L’allarme è scattato poco dopo le 10 e 30 locali (le 19.30 in Italia), quando alla Northpark Elementary School  si sono sentiti alcuni colpi di arma da fuoco. La scuola è ora in lockdown, è stata cioè isolata.  “Riteniamo sia un omicidio-suicidio. È accaduto in una classe. Due studenti sono stati trasportati in ospedale”, dice il capo della polizia della città americana, Jarrod Burguan, su Twitter, riferendosi ai feriti. “Ci sono due adulti sono morti in classe, in quello che riteniamo un omicidio-suicidio. L’aggressore è a terra. Riteniamo non ci siano ulteriori minacce”, ha spiegato sempre Burguan.

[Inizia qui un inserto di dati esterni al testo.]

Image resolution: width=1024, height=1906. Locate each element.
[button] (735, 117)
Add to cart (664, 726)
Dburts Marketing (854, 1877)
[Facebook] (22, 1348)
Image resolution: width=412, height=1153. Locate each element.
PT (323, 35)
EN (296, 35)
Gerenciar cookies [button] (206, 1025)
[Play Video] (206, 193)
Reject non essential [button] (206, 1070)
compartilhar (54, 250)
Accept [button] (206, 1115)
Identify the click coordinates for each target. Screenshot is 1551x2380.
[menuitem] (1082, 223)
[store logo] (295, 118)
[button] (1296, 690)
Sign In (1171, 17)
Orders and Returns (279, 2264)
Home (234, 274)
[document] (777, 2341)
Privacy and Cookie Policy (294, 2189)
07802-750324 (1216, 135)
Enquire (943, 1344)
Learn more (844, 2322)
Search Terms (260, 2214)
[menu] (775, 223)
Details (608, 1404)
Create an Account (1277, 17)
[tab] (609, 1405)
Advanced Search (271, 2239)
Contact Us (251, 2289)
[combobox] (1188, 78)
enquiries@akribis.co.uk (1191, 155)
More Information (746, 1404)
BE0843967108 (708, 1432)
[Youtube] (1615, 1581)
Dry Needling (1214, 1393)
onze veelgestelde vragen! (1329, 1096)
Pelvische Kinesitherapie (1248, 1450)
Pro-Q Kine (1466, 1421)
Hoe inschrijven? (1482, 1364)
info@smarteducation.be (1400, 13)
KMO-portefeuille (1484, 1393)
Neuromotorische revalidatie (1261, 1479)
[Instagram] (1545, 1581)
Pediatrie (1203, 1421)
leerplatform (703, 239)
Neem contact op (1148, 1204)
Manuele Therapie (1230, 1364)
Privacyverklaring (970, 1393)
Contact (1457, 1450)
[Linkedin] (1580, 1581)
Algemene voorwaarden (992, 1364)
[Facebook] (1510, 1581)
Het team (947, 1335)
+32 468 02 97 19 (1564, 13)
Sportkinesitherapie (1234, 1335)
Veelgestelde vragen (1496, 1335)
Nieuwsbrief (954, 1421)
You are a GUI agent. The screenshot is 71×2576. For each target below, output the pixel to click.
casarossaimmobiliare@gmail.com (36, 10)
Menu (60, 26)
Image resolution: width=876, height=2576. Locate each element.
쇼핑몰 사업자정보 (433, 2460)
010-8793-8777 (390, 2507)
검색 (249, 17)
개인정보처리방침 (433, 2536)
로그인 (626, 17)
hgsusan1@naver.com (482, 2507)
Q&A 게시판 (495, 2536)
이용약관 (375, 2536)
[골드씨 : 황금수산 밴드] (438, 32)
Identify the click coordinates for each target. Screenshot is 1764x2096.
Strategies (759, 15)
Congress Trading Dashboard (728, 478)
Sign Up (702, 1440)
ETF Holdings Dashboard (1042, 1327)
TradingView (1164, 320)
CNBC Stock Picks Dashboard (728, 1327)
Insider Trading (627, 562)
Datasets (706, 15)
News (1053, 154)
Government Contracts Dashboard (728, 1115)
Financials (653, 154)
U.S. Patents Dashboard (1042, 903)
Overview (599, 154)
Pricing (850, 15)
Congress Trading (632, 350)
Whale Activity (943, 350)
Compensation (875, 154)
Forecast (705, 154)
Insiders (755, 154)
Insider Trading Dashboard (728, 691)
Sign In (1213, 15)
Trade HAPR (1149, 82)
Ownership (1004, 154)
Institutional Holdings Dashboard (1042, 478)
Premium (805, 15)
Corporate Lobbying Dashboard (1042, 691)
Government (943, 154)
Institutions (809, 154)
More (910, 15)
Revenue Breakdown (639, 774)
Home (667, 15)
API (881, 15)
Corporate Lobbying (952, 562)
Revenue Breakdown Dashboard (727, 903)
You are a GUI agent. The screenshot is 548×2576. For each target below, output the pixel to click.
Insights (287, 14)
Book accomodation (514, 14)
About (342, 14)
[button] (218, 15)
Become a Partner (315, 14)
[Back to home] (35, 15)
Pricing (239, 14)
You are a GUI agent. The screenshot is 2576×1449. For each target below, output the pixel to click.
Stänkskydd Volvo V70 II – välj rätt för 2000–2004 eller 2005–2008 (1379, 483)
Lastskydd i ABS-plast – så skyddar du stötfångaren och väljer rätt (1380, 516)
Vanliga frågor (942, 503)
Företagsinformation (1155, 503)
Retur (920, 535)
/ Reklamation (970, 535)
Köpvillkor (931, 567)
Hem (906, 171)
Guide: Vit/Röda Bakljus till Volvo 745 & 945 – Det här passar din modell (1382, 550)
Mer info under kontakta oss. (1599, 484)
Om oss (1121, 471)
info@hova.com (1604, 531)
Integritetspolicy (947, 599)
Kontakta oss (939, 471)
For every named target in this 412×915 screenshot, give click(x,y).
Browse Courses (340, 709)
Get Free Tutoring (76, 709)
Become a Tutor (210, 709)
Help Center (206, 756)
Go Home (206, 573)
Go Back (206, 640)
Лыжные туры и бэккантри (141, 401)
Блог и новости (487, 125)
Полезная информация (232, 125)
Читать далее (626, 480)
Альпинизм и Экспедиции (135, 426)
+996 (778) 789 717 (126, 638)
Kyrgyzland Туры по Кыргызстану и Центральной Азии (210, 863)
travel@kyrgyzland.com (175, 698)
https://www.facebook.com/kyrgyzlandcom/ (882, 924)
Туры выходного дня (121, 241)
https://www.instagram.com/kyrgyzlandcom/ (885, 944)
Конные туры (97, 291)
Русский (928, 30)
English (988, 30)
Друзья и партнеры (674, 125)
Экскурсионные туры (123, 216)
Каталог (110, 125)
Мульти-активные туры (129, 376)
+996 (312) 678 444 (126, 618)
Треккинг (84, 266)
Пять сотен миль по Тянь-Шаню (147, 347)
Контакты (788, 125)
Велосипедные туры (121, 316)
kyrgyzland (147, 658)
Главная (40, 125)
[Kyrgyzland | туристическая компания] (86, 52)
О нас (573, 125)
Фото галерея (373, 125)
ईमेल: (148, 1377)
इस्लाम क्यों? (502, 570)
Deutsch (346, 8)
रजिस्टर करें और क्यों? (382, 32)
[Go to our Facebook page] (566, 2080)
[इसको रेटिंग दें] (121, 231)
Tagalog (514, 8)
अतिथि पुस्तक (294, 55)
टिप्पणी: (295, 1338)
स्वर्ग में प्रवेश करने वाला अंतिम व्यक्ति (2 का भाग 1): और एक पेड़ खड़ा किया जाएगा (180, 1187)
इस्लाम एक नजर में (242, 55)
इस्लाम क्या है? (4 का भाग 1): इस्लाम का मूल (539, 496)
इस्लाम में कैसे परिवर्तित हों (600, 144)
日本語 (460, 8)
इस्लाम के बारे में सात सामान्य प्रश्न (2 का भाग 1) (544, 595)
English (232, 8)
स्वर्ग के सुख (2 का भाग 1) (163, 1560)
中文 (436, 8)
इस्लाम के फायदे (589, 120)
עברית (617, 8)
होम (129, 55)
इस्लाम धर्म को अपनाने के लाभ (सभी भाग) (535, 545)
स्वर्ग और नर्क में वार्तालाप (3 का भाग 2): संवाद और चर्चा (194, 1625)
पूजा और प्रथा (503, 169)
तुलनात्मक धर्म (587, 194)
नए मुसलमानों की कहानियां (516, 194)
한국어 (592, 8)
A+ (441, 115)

Secondo le prime ricostruzioni dei media americani lo sparatore sarebbe entrato in classe con il volto coperto con una bandana nera e avrebbe aperto il fuoco. La città californiana era finita recentemente al centro delle cronache per la strage in un centro disabili in cui il 2 dicembre del 2015 morirono 14 persone. I responsabili di quell’attacco furono individuati in Tashfeen Malik Syed Rizwan Farook, suo marito, che secondo l’intelligence statunitense aveva “prestato giuramento” allo Stato Islamico. La matrice di quell’attacco era dunque di stampo jihadista. I fatti odierni, invece, sembrano per il momento non avere alcuna connotazione terroristica.